What to produce:
Convert the stretch of entries from the line containing "You are a computer-use" through the line containing "[x=1348, y=20]" into a two-column CSV with the headers input and output. Give one row per entry, with its text and its answer each in a single quoted field, line breaks replaced by spaces, and the pictures left out.

The input:
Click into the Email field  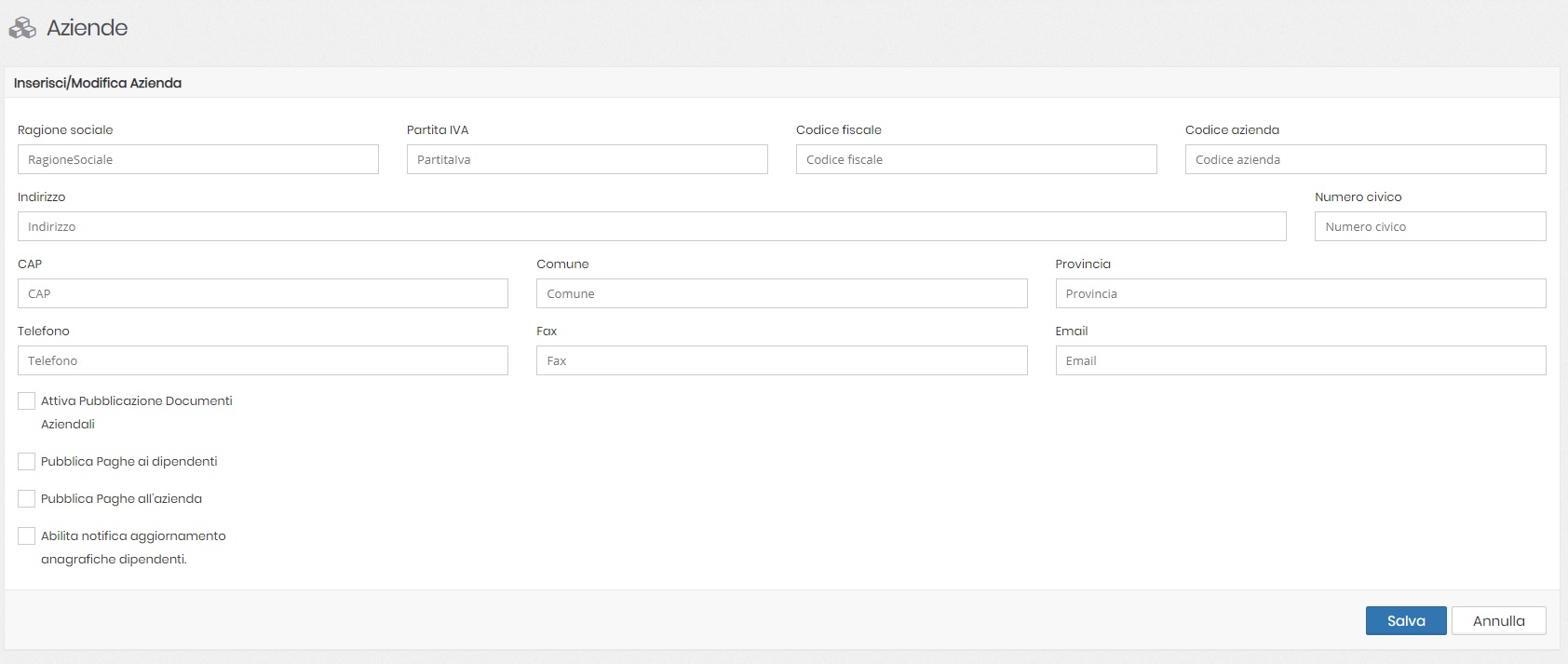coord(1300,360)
==
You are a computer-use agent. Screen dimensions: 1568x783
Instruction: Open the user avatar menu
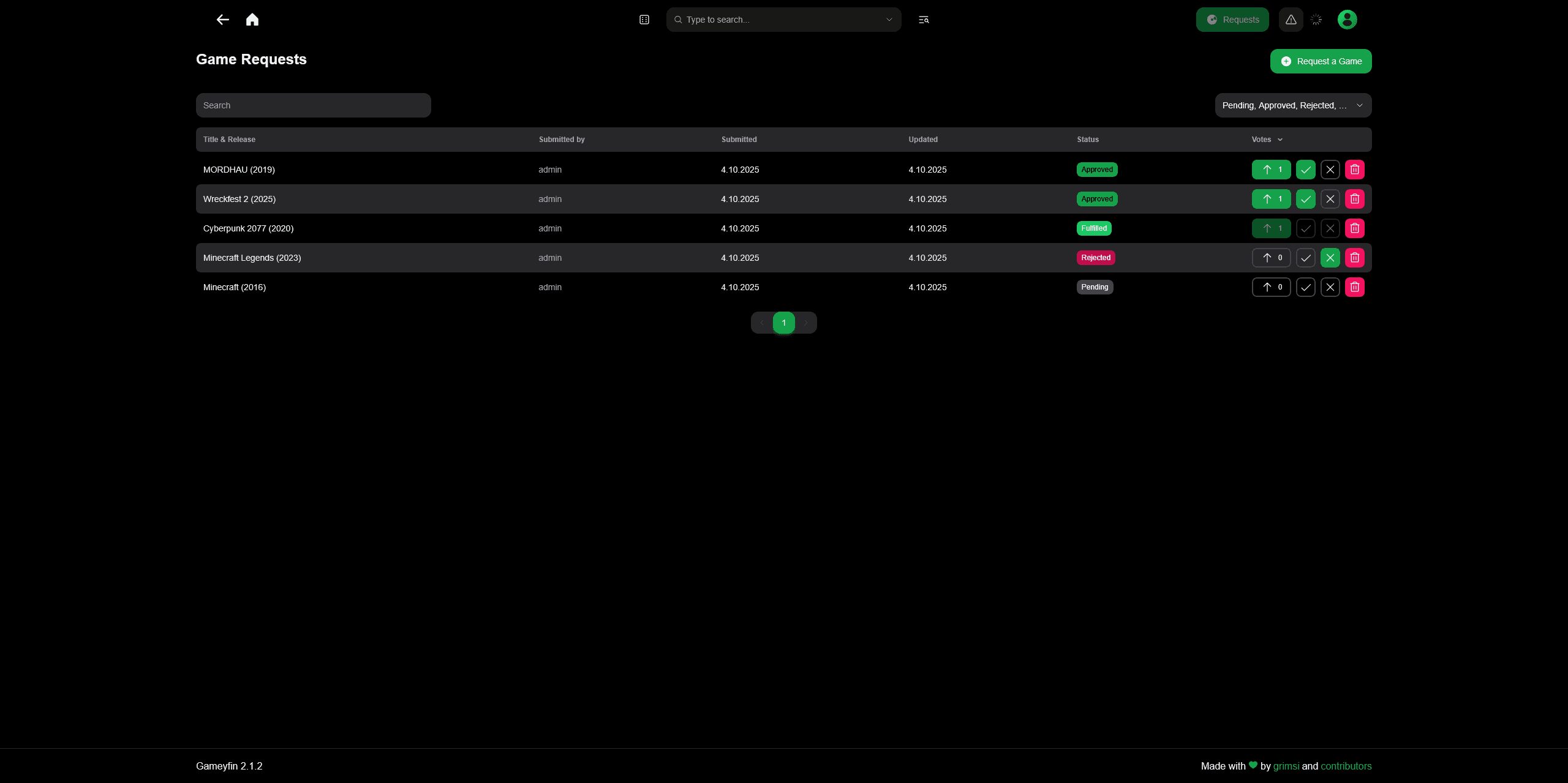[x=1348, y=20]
* * *
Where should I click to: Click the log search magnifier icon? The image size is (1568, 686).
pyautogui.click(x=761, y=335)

Answer below:
input,output
"You are a computer-use agent. Screen dimensions: 1568x783 Instruction: Open the user avatar menu","[x=1348, y=20]"